Description of the task:
Scan the records for the string "Windows" and copy every line that holds it.

[Opening Data for review section]

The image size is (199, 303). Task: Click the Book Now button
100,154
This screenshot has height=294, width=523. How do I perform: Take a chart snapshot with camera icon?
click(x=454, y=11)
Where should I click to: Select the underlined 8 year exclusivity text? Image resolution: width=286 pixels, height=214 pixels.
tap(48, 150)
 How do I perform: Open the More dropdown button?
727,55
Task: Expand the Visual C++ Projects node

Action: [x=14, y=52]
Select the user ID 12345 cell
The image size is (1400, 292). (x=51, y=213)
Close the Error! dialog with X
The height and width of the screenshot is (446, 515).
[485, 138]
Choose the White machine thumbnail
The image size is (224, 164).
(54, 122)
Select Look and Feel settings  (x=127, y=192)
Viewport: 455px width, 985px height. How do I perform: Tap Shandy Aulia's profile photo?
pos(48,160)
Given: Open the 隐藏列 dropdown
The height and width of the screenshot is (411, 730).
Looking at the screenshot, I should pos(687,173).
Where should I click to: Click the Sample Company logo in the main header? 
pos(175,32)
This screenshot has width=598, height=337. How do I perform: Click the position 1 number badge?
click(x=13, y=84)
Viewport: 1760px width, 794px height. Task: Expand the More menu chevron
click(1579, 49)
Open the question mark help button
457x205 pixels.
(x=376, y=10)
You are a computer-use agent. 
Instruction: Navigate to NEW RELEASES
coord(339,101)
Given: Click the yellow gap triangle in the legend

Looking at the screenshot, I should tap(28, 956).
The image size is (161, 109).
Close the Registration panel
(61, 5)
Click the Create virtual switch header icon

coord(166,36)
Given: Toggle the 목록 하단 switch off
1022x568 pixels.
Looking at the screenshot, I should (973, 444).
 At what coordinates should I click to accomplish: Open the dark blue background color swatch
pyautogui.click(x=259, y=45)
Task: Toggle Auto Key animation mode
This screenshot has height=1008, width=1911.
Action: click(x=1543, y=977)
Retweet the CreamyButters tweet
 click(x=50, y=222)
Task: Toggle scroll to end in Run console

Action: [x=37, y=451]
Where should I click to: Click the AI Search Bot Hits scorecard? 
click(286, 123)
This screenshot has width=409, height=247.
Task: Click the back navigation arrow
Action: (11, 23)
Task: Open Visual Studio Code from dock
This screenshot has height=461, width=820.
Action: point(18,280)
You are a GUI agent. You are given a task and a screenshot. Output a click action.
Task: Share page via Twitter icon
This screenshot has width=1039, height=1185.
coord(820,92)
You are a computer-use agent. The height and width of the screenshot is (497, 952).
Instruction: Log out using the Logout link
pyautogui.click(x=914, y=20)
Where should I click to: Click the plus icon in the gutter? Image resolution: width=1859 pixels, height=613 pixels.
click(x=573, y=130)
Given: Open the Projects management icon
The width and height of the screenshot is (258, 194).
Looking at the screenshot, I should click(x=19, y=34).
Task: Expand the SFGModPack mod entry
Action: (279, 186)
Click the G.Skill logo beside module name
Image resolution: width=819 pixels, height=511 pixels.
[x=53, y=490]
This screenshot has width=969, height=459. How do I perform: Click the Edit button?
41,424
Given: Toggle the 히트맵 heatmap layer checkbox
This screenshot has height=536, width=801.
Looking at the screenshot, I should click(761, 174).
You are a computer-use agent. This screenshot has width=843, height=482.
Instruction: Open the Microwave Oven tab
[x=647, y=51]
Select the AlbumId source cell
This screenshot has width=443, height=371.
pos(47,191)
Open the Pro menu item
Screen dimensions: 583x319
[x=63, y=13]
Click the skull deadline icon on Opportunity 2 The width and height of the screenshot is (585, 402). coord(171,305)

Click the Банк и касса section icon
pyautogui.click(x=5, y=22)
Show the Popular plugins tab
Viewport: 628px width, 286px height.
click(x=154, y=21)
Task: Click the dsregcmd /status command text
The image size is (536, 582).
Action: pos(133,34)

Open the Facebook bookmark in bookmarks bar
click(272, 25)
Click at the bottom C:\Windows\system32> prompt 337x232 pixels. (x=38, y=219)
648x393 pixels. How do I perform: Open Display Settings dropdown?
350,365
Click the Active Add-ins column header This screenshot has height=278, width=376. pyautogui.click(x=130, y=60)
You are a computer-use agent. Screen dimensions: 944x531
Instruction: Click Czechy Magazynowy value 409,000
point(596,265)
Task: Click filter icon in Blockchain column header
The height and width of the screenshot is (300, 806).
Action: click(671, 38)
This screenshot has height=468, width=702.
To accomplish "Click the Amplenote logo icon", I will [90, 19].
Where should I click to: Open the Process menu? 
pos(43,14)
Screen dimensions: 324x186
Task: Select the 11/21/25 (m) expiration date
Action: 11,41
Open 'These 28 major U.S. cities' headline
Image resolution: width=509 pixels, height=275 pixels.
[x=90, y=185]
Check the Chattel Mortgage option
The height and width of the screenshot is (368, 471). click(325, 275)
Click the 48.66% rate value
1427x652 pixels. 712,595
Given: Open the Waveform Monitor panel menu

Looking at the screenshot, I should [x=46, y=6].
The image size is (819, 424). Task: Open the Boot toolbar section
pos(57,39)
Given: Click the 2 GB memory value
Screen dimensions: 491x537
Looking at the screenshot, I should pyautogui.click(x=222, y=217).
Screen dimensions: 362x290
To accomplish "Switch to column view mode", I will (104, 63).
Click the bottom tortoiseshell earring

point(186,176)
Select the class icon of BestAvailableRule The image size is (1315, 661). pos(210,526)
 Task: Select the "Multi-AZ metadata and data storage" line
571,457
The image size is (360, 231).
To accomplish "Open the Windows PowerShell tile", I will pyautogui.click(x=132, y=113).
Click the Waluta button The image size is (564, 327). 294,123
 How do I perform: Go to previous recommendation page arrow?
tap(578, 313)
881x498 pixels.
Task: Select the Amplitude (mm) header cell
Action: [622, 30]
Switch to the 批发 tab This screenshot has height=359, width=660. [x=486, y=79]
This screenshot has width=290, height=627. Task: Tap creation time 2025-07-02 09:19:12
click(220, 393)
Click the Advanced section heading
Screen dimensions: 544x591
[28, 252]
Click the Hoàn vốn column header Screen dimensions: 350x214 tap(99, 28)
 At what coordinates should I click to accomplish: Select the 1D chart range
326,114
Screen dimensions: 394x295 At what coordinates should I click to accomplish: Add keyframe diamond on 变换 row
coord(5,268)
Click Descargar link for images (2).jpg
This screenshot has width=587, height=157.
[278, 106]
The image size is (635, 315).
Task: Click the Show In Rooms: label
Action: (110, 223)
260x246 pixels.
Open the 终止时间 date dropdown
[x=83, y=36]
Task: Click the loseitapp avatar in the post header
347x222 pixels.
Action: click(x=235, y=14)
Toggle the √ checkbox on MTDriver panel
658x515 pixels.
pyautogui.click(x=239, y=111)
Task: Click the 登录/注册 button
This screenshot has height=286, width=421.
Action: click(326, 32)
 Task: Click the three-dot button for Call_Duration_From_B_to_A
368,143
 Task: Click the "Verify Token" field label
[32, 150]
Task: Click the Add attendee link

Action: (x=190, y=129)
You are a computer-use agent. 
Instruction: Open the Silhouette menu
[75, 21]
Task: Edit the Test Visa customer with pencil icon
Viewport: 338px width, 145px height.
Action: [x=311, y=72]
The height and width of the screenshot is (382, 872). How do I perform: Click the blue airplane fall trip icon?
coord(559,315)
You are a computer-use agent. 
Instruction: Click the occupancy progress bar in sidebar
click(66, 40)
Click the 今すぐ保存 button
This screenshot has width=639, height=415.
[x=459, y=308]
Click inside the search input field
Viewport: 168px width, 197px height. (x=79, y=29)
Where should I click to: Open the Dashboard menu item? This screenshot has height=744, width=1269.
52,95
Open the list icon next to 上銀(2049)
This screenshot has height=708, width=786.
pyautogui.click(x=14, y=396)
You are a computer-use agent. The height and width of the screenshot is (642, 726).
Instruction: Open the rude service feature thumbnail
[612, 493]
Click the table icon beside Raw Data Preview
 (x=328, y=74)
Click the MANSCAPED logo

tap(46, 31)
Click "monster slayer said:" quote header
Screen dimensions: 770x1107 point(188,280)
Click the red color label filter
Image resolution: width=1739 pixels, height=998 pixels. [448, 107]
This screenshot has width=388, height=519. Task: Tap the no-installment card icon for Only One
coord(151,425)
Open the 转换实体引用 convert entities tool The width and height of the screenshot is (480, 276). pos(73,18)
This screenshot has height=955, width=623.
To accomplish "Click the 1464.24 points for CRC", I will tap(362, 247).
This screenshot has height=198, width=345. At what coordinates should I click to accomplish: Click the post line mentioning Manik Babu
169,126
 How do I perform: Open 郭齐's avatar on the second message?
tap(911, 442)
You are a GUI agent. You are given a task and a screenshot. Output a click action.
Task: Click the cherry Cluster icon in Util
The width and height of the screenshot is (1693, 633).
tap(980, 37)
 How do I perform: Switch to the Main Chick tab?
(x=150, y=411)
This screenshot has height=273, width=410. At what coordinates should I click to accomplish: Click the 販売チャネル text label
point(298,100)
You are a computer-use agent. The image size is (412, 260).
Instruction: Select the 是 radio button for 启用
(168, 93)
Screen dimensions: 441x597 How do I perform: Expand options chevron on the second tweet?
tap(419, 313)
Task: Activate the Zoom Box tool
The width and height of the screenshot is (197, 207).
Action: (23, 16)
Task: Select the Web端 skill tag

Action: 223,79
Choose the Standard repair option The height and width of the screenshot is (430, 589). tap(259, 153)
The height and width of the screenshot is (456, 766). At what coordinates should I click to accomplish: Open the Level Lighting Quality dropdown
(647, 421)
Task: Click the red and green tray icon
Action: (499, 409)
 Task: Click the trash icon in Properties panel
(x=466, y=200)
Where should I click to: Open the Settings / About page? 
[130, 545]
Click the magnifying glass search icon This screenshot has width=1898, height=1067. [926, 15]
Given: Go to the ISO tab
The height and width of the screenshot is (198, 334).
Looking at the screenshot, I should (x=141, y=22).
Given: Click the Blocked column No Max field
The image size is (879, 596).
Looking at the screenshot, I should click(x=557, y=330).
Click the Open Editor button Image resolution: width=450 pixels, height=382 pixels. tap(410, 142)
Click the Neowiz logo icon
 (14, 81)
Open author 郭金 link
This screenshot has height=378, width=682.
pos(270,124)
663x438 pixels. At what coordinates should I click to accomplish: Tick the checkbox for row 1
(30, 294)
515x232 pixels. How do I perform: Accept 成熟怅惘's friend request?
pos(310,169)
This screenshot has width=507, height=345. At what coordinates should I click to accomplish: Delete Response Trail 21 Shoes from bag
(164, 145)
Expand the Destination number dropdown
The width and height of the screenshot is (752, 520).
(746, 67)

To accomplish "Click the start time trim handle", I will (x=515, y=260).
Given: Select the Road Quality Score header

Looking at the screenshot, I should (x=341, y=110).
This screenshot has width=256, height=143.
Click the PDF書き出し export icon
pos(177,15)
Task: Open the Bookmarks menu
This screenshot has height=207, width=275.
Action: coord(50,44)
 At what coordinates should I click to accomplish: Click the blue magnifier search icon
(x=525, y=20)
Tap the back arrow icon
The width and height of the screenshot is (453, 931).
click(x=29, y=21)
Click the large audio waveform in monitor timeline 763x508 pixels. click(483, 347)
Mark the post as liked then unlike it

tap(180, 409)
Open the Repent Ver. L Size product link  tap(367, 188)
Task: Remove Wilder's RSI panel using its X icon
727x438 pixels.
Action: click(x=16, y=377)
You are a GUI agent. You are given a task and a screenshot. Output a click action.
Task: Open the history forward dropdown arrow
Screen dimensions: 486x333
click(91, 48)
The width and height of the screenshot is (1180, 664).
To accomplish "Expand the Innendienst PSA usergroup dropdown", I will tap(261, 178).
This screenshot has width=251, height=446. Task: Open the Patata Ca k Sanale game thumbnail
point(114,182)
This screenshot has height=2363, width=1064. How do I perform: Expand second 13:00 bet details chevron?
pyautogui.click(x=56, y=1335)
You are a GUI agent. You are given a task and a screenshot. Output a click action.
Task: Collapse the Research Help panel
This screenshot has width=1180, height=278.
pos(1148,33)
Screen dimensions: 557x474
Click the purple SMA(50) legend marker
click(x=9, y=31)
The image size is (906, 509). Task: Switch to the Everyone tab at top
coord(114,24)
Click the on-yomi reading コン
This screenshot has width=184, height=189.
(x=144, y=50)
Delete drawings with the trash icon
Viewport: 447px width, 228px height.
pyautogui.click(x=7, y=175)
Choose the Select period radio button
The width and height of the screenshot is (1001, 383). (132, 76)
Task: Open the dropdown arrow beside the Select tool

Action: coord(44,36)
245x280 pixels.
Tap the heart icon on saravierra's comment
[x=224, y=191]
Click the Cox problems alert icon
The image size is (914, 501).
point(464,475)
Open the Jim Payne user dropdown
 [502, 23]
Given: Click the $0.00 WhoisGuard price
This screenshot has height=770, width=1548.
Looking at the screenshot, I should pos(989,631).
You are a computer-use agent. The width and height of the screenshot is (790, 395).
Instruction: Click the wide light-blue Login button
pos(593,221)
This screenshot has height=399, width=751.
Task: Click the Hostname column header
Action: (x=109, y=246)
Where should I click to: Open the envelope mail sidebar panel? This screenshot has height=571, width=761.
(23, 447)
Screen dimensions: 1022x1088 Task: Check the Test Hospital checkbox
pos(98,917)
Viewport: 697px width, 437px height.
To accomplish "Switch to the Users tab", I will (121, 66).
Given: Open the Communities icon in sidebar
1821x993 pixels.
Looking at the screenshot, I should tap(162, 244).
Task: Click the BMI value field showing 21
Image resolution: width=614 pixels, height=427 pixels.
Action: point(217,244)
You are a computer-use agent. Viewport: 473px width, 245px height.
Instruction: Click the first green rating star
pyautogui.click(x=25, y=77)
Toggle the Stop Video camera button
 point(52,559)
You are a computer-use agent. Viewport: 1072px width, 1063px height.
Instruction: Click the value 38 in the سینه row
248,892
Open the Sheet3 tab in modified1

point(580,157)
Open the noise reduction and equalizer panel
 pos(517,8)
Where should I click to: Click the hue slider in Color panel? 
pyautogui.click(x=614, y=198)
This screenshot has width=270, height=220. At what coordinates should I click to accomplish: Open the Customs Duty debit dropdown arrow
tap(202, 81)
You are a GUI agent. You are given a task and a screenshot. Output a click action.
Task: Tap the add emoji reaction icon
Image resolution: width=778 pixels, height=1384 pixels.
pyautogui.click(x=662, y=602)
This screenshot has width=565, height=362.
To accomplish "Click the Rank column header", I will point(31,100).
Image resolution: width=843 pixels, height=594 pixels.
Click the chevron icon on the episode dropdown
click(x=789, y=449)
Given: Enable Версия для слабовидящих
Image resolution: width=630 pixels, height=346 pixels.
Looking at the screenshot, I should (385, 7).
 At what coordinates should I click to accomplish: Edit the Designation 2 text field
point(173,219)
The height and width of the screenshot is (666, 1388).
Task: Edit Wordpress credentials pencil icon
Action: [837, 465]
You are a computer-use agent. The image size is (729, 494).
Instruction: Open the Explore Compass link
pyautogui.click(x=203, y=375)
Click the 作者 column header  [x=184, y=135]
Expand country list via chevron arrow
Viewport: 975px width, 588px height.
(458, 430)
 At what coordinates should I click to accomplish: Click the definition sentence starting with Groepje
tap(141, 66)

[Closing Data for review section]

Your response:
Click at the bottom C:\Windows\system32> prompt 337x232 pixels. (x=38, y=219)
To accomplish "Open the Windows PowerShell tile", I will pyautogui.click(x=132, y=113).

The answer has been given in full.